The budget is out of balance by more than $300 million as lawmakers are faced with pleas for more state money. The Department of Education, for instance, was hoping for a budget increase of more than $55 million but is now slated for cuts.
Yesterday, the Ways and Means Committee met on the Kuhio Day state holiday to start reviewing budget cuts made by the House and Taniguchi's suggested deletions.
The Senate budget leader is looking at taking money in special state funds because those accounts, set up outside the budget's general fund, were identified in past audits as having surpluses.
The special accounts are set up to protect key state programs from having to go before the Legislature every year for funding, but this year, Taniguchi said, fewer programs are considered sacred.
"Generally speaking, we are going to have to take some," Taniguchi warned.
State officials testified against the special-fund raids, saying programs such as high-tech and tourism promotion would be damaged.
But Taniguchi said a position is developing that the legislators will have to chose between raiding special funds or the hurricane fund.
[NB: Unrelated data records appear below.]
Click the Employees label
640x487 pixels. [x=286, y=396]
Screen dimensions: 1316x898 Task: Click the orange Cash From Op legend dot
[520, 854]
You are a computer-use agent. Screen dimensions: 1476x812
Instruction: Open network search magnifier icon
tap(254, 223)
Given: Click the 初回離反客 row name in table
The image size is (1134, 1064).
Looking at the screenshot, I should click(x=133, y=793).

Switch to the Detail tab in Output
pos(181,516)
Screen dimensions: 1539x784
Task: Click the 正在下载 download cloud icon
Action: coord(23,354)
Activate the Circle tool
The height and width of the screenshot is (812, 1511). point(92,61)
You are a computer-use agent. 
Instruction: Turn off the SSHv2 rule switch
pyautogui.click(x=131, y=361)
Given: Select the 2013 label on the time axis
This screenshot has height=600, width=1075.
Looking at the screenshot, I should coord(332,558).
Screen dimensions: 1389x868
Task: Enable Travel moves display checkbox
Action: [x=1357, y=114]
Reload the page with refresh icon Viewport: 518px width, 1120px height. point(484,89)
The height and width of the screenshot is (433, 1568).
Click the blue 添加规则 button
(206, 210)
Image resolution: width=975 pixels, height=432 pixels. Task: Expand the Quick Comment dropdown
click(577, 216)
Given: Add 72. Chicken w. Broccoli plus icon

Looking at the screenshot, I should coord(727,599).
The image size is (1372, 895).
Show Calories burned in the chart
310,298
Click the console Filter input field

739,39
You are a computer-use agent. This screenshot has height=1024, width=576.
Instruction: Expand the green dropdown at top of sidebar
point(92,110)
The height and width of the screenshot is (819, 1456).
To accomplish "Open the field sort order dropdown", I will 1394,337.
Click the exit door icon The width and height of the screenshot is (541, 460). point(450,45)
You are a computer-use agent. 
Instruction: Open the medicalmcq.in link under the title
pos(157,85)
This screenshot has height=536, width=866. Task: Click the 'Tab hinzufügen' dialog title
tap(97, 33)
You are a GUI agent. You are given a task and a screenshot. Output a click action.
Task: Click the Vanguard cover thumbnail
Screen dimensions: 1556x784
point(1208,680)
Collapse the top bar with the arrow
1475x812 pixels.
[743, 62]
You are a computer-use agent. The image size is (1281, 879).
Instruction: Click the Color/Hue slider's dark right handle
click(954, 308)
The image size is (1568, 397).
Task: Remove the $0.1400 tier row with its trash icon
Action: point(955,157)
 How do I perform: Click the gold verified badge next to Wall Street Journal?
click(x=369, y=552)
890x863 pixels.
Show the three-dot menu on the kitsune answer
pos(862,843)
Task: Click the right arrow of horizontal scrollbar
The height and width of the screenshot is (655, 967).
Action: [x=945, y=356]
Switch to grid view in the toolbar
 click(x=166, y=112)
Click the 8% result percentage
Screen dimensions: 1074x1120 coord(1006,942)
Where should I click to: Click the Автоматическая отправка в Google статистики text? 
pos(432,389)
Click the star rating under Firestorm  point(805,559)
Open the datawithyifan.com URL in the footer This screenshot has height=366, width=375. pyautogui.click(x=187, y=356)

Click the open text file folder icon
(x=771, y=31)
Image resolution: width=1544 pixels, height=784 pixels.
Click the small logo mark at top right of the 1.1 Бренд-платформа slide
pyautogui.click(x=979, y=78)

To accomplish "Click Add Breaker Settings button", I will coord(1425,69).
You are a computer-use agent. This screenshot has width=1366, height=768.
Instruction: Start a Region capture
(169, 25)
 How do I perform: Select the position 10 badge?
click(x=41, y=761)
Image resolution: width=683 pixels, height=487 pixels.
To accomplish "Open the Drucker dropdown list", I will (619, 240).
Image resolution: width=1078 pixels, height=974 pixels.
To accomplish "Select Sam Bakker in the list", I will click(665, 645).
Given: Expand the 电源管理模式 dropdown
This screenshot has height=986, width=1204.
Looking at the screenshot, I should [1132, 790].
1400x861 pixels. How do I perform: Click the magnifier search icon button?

"If the members don't want to use the hurricane relief fund, and there are some members who don't, then the other things, such as the increased liquor and tobacco tax, and the raid (on special funds) will become more important," Taniguchi said. "And that is without adding anything for education."
The state started the hurricane fund when insurance firms refused to insure local property against hurricane damage after huge losses from Hurricane Iniki in 1992. The fund, which has $213 million, has been discontinued; state Republicans have argued that the remaining money should be returned to homeowners.
The House is proposing taking roughly half of the hurricane fund for the budget.
Republicans complain that once the money in the hurricane fund is gone, there will not be another source of funds, and the budget balancing act will be postponed a year.
However, Gov. Ben Cayetano, who proposes using all of the hurricane fund, said the economy will improve, giving the state more tax money. Until that happens, he said, the state should use the hurricane fund.
"All of this debate over the hurricane relief fund and confusion that now reigns among the people is so unnecessary," Cayetano said yesterday. "It is a result of the politics that have been played with the hurricane relief fund. Its unfortunate because now the Legislature, the Democratic majority, is so concerned about the public reaction that they're beginning to turn over every rock and hiding place looking for money."
Like many of his state department heads, Cayetano said he had "serious issues" with some of the special-fund raids contemplated by the Legislature.